American politician (1932–2008)

Milton Hugh Hamilton Jr. (September 8, 1932 - September 5, 2008) was an American politician who served in both houses of the Tennessee General Assembly and was majority leader of the Tennessee State Senate and Tennessee Commissioner of Environment and Conservation.

==Early life==
Hamilton was born in Obion County, Tennessee, in 1932. He was educated in the Obion County public schools. He attended Memphis State University (now the University of Memphis) and was graduated with the B.A. degree from Murray State University, where he participated in the ROTC program, in 1955. He immediately afterward fulfilled his commitment to the United States Army, spending two years on active duty as a second lieutenant before being honorably discharged in 1957, although he remained in the Tennessee Army National Guard until 1977.

==Early career==
Hamilton's first elected office was service on the Union City, Tennessee Board of Education. In 1964, he was elected to the Tennessee House of Representatives, where his father had previously served, as a Democrat. Hamilton served two terms in the State House.

==State senator==
In 1968, Hamilton was elected to the Tennessee Senate from District 24, representing much of the northern part of West Tennessee. He served in an increasingly important series of positions on committees and in party leadership posts, culminating with his selection as majority leader in 1977, a position which he was to hold for 10 years.

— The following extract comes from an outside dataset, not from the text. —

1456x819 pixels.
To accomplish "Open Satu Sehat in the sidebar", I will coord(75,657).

In 1987, a rebellion within the Democratic Caucus began over the largely conservative leadership and style of Senate Speaker and Lieutenant Governor of Tennessee John S. Wilder, a close Hamilton friend and ally, which resulted in the nomination by the Democrats in the 1987 organizational session of the legislature of Riley Darnell of Clarksville, Tennessee, for Lieutenant Governor and Speaker. However, Hamilton led a faction of eight other Democratic senators who remained loyal to Wilder, and along with unanimous support from the Republican senators, this coalition voted to retain Wilder. The nine dissident Democrats were then dismissed from the Democratic caucus and reorganized as their own group, which they styled the "New Democratic Caucus", with Hamilton as their leader. Hamilton and his allies maintained some positions of leadership in the Senate, with others being filled by Republicans. Hamilton chaired the all-important Calendar Committee, and remained on other influential committees, most notably Ways and Means.

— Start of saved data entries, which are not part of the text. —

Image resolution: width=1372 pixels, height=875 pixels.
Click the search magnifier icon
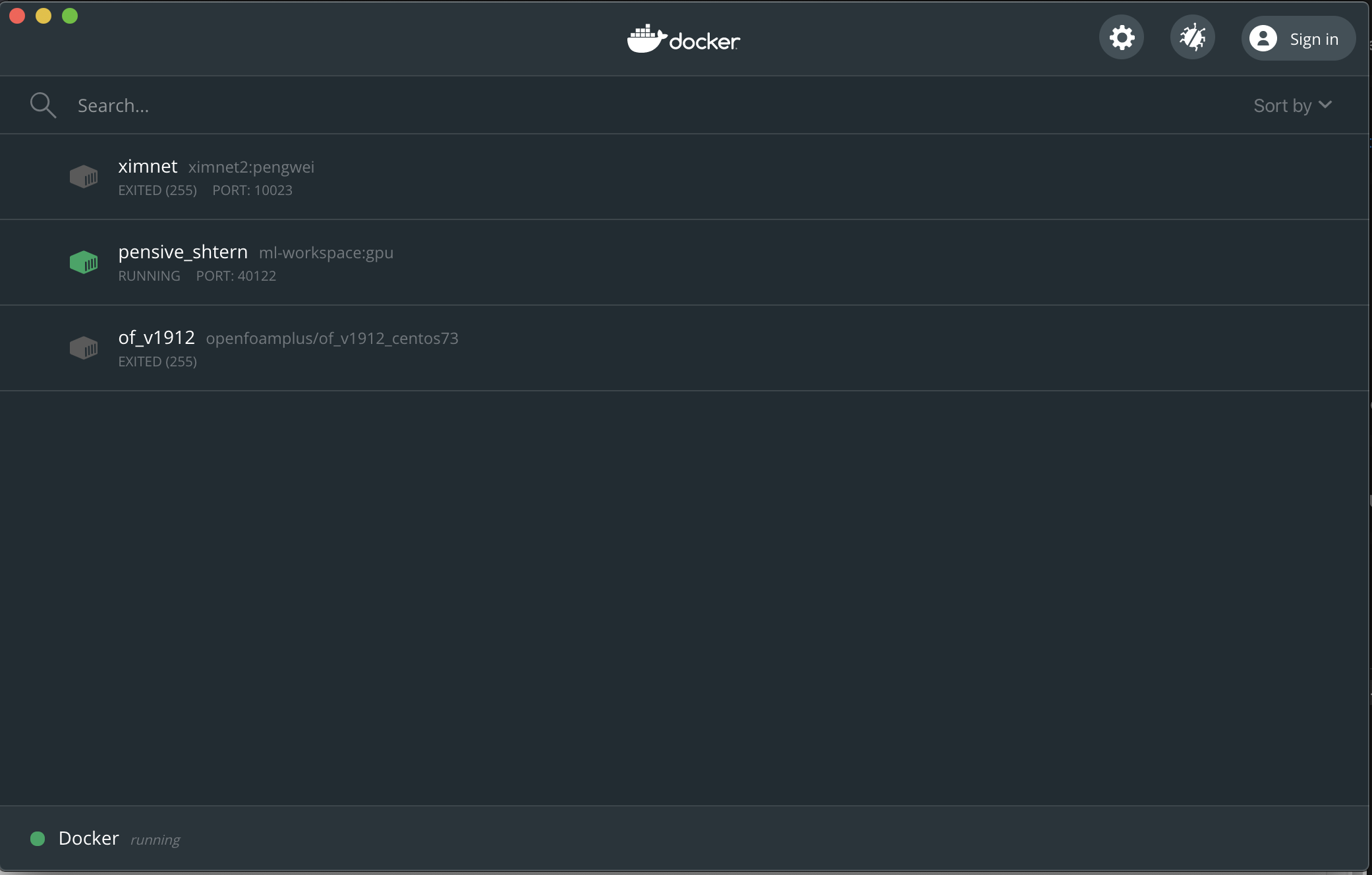[43, 105]
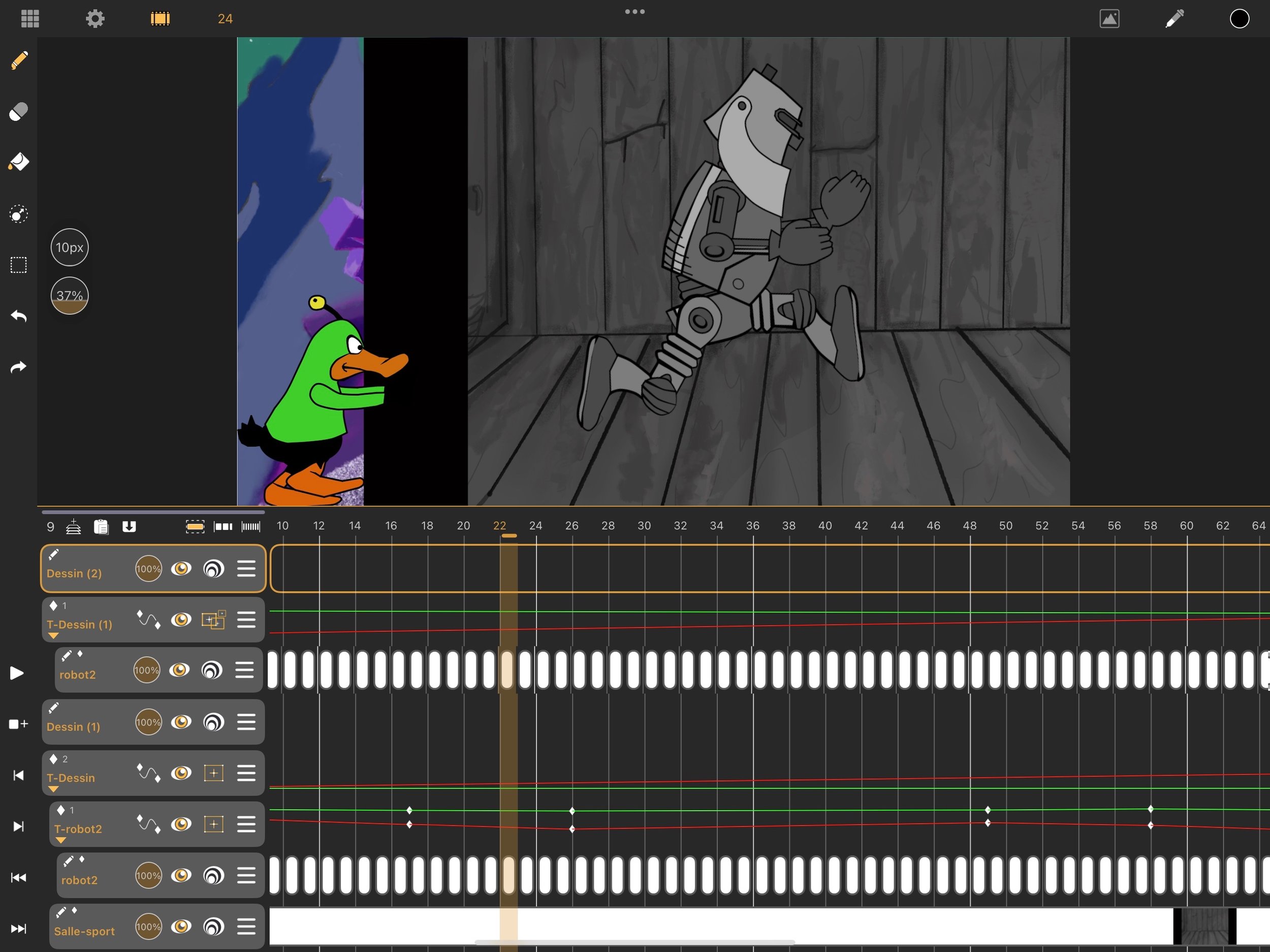Screen dimensions: 1270x952
Task: Hide the Dessin (2) layer
Action: tap(181, 569)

While in the state senate Hamilton was very active in the National Conference of State Legislatures. He was also very active in the state's conservation efforts with regard to Reelfoot Lake, which was located in his district and served as an important source of tourism as well as an important aquatic and wildlife resource.

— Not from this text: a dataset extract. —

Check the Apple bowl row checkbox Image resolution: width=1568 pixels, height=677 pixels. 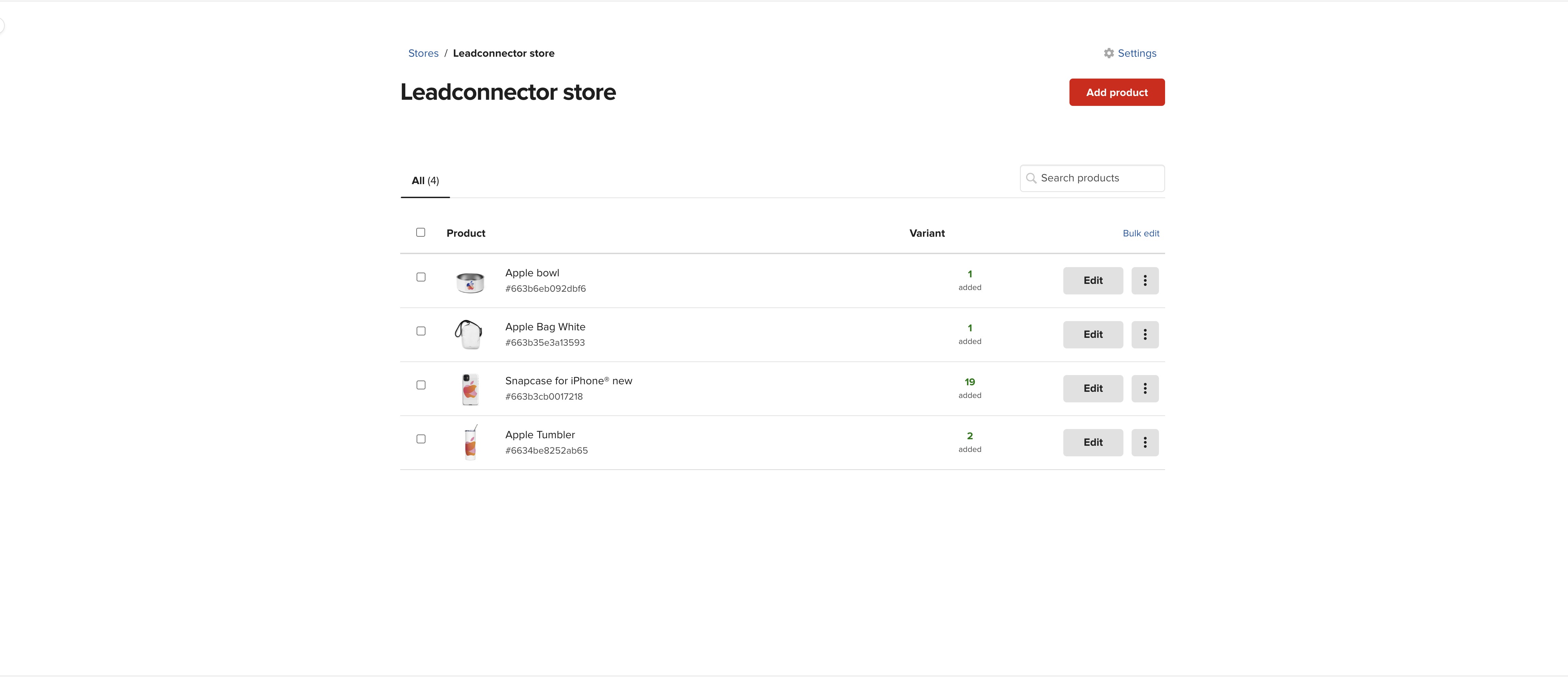421,277
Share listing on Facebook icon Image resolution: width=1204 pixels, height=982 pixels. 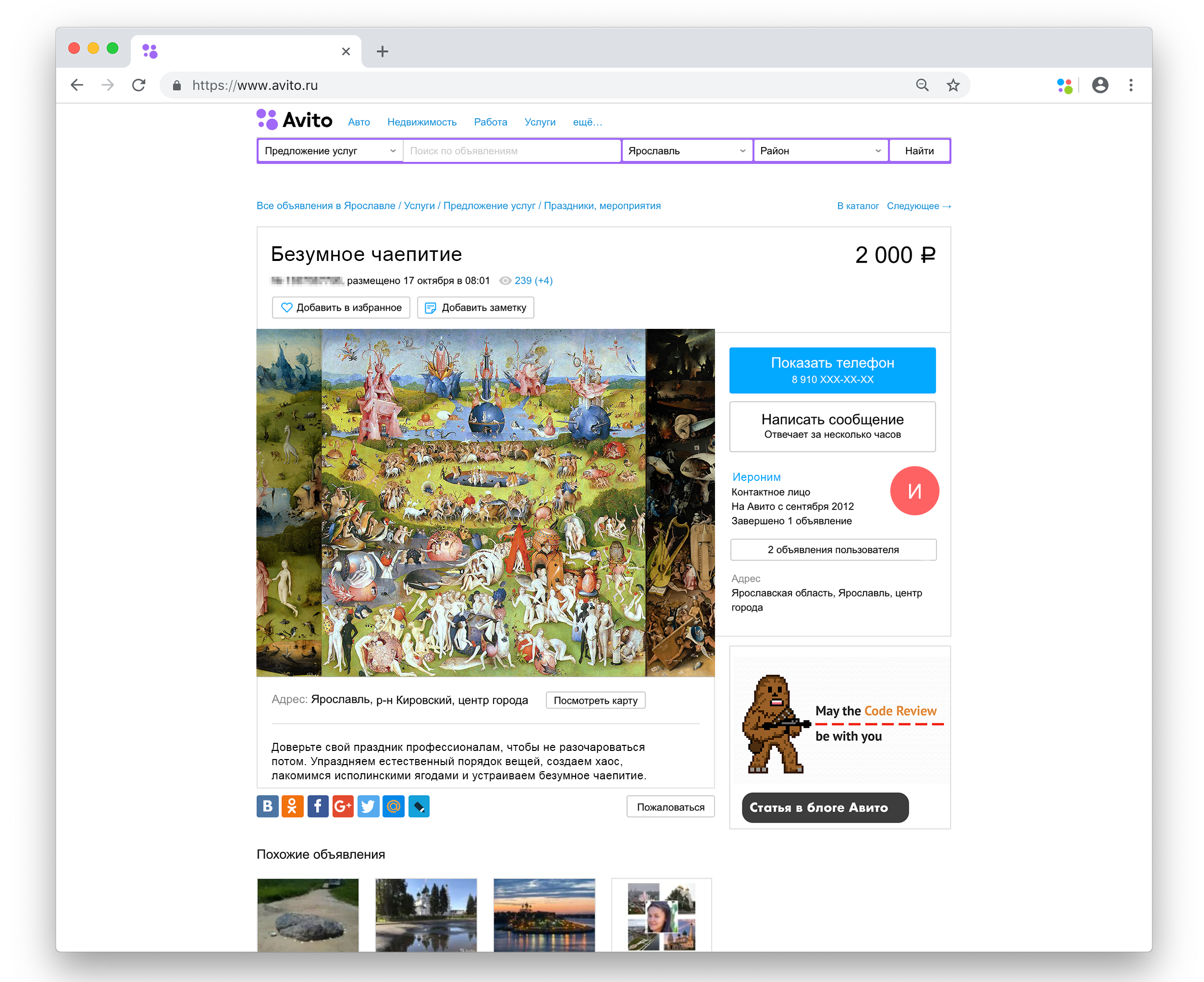318,807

In 1994 Republican Don Sundquist was elected governor of Tennessee and the Republican representation in the state senate increased to 15, just two short of a majority. On September 15, 1995, Hamilton and another Democratic senator who had also been a traditional Wilder ally made the decision to switch parties, giving the Republicans their first majority in the Tennessee Senate since Reconstruction, and Hamilton again became majority leader, although now of the other party. However, the Republican majority was short-lived as Hamilton did not choose to run for reelection in 1996, and the senate reverted to Democratic control.

==Commissioner==
In 1997, shortly after his state senate term ended, Sundquist named Hamilton to his Cabinet as Commissioner of Environment and Conservation. Hamilton seemed to relish this position, serving until the end of the Sundquist Administration in January 2003. Hamilton implemented a system of user fees at many state parks to help offset their operating expenses; this program was frozen upon the inauguration of Phil Bredesen as governor.

==Personal life==
Hamilton was a Methodist. He was married to the former Dale White. The couple had three children, and five grandchildren. Both Hamiltons were members of several fraternal and service organizations, including the American Legion, the Masons, the Knights Templar, the Shriners, and the Obion County Chamber of Commerce. He also served on the board of trustees of the Southern College of Optometry.

Hamilton died on September 5, 2008, in Nashville after a long illness.